---------- MATERIAL FOR THE TASK

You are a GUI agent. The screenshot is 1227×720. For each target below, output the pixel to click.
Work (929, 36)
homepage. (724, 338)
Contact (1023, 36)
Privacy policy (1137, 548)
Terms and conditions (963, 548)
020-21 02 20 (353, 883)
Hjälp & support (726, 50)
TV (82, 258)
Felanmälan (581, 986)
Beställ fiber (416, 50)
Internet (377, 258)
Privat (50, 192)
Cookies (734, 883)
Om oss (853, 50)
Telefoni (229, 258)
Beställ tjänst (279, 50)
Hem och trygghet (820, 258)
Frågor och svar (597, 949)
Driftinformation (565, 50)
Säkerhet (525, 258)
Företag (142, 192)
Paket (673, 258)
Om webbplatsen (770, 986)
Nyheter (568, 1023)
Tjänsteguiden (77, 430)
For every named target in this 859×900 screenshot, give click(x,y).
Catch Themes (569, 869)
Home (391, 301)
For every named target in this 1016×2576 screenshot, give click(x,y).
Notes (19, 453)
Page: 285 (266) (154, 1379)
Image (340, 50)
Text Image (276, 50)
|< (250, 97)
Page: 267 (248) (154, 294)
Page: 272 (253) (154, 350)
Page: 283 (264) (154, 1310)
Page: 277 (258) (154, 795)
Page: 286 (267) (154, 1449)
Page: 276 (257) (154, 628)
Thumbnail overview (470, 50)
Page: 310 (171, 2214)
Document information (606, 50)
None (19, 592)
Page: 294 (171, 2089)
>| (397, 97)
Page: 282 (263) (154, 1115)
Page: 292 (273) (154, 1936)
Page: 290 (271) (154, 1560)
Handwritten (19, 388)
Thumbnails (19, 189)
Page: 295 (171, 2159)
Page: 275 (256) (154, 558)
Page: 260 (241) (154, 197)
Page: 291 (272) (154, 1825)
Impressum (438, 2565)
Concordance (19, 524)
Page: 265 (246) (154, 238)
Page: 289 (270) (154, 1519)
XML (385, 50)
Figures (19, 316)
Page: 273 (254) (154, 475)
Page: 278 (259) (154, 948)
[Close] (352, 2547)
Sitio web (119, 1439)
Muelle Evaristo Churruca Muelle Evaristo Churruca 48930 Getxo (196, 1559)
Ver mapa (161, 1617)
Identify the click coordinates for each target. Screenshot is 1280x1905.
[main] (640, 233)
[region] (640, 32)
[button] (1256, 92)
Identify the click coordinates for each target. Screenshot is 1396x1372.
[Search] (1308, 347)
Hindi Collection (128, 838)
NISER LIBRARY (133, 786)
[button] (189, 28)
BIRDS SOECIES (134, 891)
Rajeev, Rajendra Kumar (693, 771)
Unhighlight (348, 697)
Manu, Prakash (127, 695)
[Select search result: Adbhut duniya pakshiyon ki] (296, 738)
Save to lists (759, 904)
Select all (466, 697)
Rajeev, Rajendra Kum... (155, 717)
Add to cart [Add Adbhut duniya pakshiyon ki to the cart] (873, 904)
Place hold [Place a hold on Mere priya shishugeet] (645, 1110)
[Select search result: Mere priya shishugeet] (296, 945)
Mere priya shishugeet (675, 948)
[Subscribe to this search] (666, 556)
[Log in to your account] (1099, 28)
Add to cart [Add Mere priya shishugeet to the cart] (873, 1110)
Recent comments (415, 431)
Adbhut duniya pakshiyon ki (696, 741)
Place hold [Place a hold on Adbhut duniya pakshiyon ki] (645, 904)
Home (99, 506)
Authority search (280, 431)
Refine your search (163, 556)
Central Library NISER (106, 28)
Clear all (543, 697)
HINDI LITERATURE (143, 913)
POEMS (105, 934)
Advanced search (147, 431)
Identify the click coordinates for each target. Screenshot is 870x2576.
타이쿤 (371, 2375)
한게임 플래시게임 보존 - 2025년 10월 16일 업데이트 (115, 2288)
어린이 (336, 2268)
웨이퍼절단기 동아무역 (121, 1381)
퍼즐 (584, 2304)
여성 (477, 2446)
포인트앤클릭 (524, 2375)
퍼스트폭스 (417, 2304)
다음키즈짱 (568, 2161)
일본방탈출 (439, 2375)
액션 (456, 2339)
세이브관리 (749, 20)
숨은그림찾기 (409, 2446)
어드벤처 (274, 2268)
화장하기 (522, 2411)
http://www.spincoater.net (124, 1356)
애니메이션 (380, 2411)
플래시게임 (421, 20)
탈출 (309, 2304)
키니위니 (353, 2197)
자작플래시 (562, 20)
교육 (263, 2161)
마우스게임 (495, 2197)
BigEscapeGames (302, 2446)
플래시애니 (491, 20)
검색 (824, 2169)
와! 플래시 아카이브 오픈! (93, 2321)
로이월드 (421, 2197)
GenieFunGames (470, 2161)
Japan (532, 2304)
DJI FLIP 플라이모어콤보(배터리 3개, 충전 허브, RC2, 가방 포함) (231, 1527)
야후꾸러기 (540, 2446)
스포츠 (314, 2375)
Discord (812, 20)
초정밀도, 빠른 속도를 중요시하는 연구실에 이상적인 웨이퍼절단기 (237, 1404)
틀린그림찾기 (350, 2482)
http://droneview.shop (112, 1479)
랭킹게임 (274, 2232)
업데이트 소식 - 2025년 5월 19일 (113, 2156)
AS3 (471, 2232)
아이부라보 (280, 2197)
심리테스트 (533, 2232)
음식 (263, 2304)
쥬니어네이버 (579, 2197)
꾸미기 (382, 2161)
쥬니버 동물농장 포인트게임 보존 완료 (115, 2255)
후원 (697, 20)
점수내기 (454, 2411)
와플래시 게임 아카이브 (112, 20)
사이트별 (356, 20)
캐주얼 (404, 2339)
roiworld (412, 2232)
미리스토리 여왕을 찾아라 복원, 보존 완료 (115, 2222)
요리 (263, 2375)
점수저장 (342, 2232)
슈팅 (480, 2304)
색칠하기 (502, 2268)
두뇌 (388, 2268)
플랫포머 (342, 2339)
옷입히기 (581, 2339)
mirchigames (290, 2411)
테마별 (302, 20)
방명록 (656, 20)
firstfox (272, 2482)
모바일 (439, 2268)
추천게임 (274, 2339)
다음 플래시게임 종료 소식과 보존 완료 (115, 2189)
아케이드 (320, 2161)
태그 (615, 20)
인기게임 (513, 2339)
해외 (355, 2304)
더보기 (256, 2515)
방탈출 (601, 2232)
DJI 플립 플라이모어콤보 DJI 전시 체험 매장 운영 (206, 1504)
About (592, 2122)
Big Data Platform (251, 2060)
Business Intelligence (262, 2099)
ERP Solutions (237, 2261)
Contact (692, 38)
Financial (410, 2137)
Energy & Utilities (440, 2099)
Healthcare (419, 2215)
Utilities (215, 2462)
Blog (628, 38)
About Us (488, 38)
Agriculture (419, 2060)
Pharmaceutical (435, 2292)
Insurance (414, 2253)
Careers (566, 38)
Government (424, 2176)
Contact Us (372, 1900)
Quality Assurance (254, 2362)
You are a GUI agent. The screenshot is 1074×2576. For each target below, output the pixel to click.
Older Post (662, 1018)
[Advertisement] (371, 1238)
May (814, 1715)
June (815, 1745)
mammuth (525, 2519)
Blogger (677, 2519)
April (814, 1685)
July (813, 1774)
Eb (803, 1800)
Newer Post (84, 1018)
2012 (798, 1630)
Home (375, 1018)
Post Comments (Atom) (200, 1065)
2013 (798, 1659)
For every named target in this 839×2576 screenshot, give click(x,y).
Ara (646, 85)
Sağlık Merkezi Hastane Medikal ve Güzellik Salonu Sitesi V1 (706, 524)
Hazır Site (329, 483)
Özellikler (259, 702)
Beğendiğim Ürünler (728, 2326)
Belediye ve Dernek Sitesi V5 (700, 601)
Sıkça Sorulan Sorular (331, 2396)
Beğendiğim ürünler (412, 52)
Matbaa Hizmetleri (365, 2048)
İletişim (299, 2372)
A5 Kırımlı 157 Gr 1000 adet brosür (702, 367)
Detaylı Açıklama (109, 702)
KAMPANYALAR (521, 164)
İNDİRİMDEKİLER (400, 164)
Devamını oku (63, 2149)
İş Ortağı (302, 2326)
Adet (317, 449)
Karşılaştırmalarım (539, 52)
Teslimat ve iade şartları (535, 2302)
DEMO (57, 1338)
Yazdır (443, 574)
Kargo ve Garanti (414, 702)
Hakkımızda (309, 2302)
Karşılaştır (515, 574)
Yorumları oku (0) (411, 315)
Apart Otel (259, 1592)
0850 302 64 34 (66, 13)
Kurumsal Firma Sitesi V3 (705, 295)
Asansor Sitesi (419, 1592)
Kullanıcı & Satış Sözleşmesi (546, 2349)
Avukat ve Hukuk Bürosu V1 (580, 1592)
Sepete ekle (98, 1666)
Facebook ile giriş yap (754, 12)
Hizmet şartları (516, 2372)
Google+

--------------------

→ **WHAT TO PRODUCE**: Extract every line from the one containing "캐주얼 (404, 2339)" down to the one containing "더보기 (256, 2515)", both included, and copy them without any changes.

→ **FINISHED EXERCISE**:
캐주얼 (404, 2339)
roiworld (412, 2232)
미리스토리 여왕을 찾아라 복원, 보존 완료 (115, 2222)
요리 (263, 2375)
점수저장 (342, 2232)
슈팅 (480, 2304)
색칠하기 (502, 2268)
두뇌 (388, 2268)
플랫포머 (342, 2339)
옷입히기 (581, 2339)
mirchigames (290, 2411)
테마별 (302, 20)
방명록 (656, 20)
firstfox (272, 2482)
모바일 (439, 2268)
추천게임 (274, 2339)
다음 플래시게임 종료 소식과 보존 완료 (115, 2189)
아케이드 (320, 2161)
태그 (615, 20)
인기게임 (513, 2339)
해외 (355, 2304)
더보기 (256, 2515)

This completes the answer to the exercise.